Using Emergency Powers to Fight Climate Change

Daniel Farber

Jan. 14, 2019

Originally published on Legal Planet.

Republicans are apparently worried that if Trump could use emergency powers by declaring border security a national emergency, the next president could do the same thing for climate change. There's no doubt that this would be far more legitimate than Trump's wall effort. Border crossings are much lower than they were ten years ago; he has said in the recent past that his prior efforts have vastly improved border security. In contrast, the Pentagon has classified climate change as a threat to national security, and Congress under Republican control has even endorsed this view. Furthermore, scientists have made it clear that we have a limited time to head off a disastrous outcome.

With that in mind, I did some quick research to see what powers a president might have to take emergency action against climate change. This doesn't mean I think it's a good idea, either for Trump or for future President X. But if the courts uphold Trump's use of emergency powers, some might well think that turnabout would be fair play.

One immediate possibility would be to use the same power that Trump is considering in order to divert military construction funds to other uses – in this case, perhaps building wind or solar farms or new transmission lines. But what else could President X do?

The Brennan Center has compiled a helpful list of almost 150 statutes giving the president special powers during emergencies. The list doesn't map the outer perimeter of presidential powers – there are other laws that give presidents powers to take action on the basis of national security, and the president also has some ill-defined, though not unlimited, powers to take action without explicit congressional authorization. But the list provides a good start.  Since this issue has come up so recently, I can't claim to have researched the statutes on the list in any depth, but my "prospecting" effort was enough to identify some promising areas for further exploration.

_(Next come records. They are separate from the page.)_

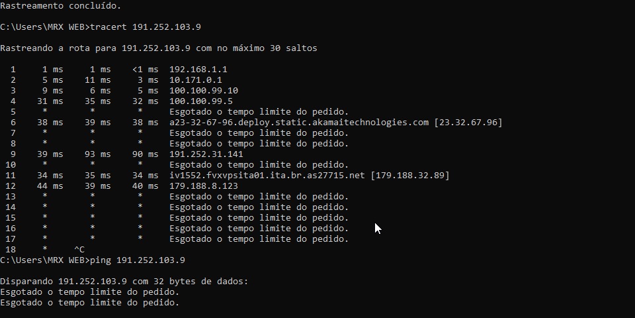635x318 pixels.
Task: Click the 179.188.8.123 address in hop 12
Action: coord(204,186)
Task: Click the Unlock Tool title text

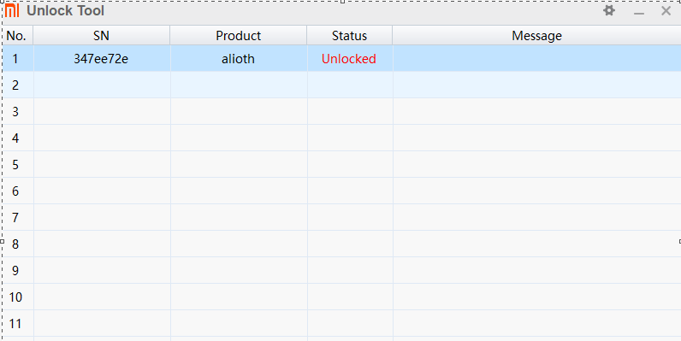Action: pyautogui.click(x=66, y=10)
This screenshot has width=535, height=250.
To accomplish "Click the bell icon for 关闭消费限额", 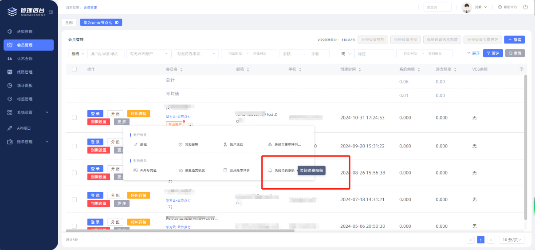I will pos(270,171).
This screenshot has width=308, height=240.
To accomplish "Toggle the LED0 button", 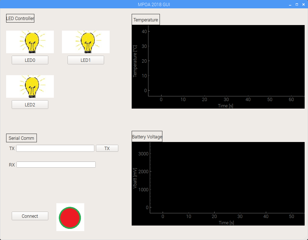I will (30, 60).
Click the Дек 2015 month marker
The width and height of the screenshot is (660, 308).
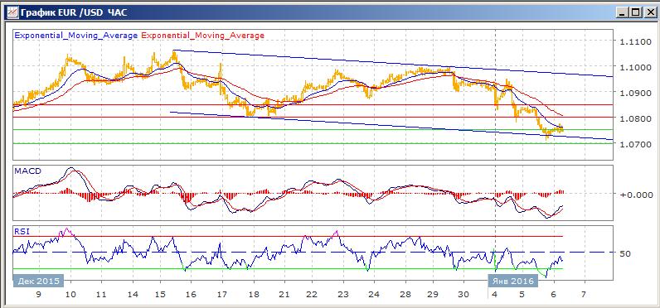click(36, 281)
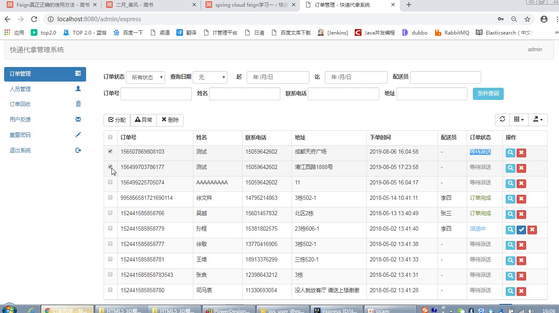
Task: Click the magnifier icon for order 156507869808103
Action: coord(510,153)
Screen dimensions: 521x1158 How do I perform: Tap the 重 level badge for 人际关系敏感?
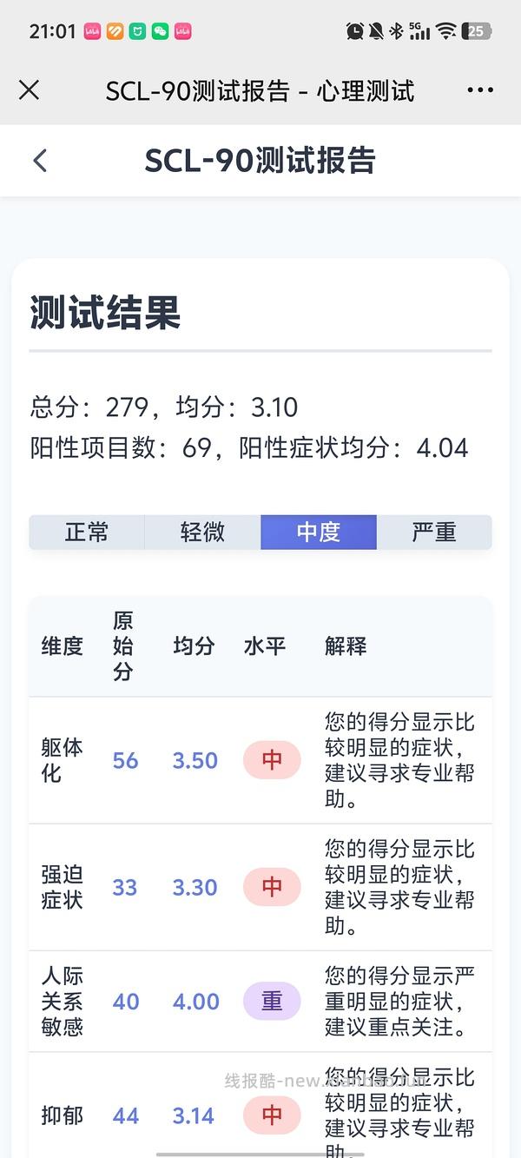click(x=272, y=1002)
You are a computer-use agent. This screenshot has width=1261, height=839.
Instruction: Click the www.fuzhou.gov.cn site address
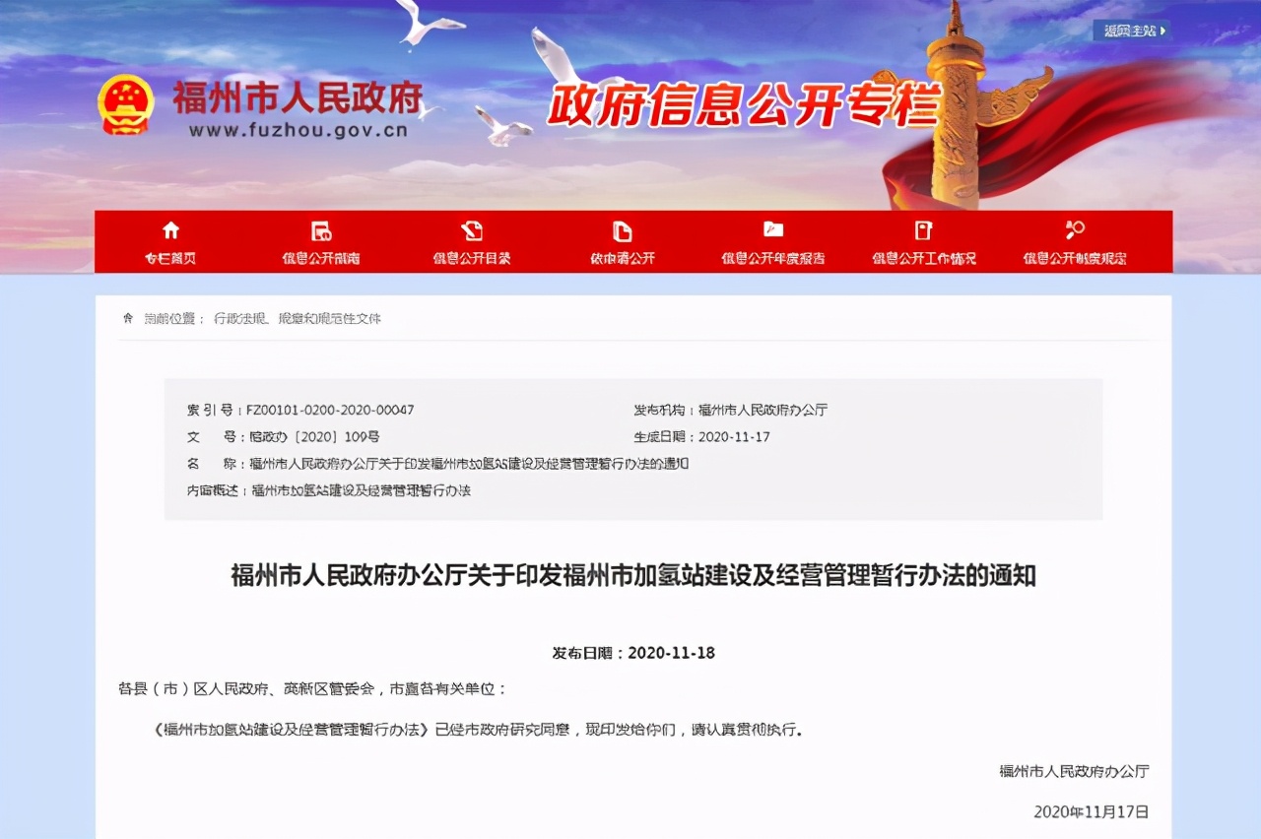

Here are some of the possibilities:

  • Oil leases are required to have clauses allowing them to be suspended during national emergencies. (43 USC 1341) If climate change is a national emergency caused by fossil fuels, then suspension seems like a logical response.  
  • The president has emergency powers to respond to industrial shortfalls in national emergencies. (50 USC 4533). This could be used to support expansion of battery or electrical vehicle production. Another provision allows the president to extend loan guarantees to critical industries during national emergencies. (50 USC 4531). This could be used to support renewable energy more generally.  
  • The Secretary of Transportation has broad power to "coordinate transportation" during national emergencies. (49 U.S.C 114). This might allow various restrictions on automobile and truck use to decrease emissions of greenhouse gases.  
  • The president may invoke the International Emergency Economic Powers Act to deal with "any unusual and extraordinary threat, which has its source in whole or substantial part outside the United States." That description certainly applies to climate change. (50 USC 1701-1707). According to the Brennan Center, this Act "confers broad authority to regulate financial and other commercial transactions involving designated entities, including the power to impose sanctions on individuals and countries." Conceivably, these powers could be deployed against companies or countries trafficking in fossil fuels.

There may well be others on the Brennan Center list that I missed. Moreover, as I said above, the president has other powers relating to national security, statutory and otherwise, that aren't keyed to a declaration of national emergency – for instance, the kinds of tariffs Trump has imposed on foreign goods (say those relating to oil and gas drilling, or to oil imports.)

You might well respond that using these various powers to deal with climate change is stretching them far beyond any reasonable understanding of congressional intent. But if the courts uphold Trump's action, that will be a sign that they're not willing to apply any meaningful oversight to presidential actions.

Granting the president broad emergency powers threatens to damage our system of checks and balances. Their use should be reserved for cases where a situation is unfolding too quickly or unpredictably to allow a legislative response. But if Trump does end up using emergency powers to build his wall, without congressional or judicial check, we may find ourselves in a situation where pretty much anything goes. If so, it may be increasingly hard to argue that one side of the political divide should unilaterally disarm.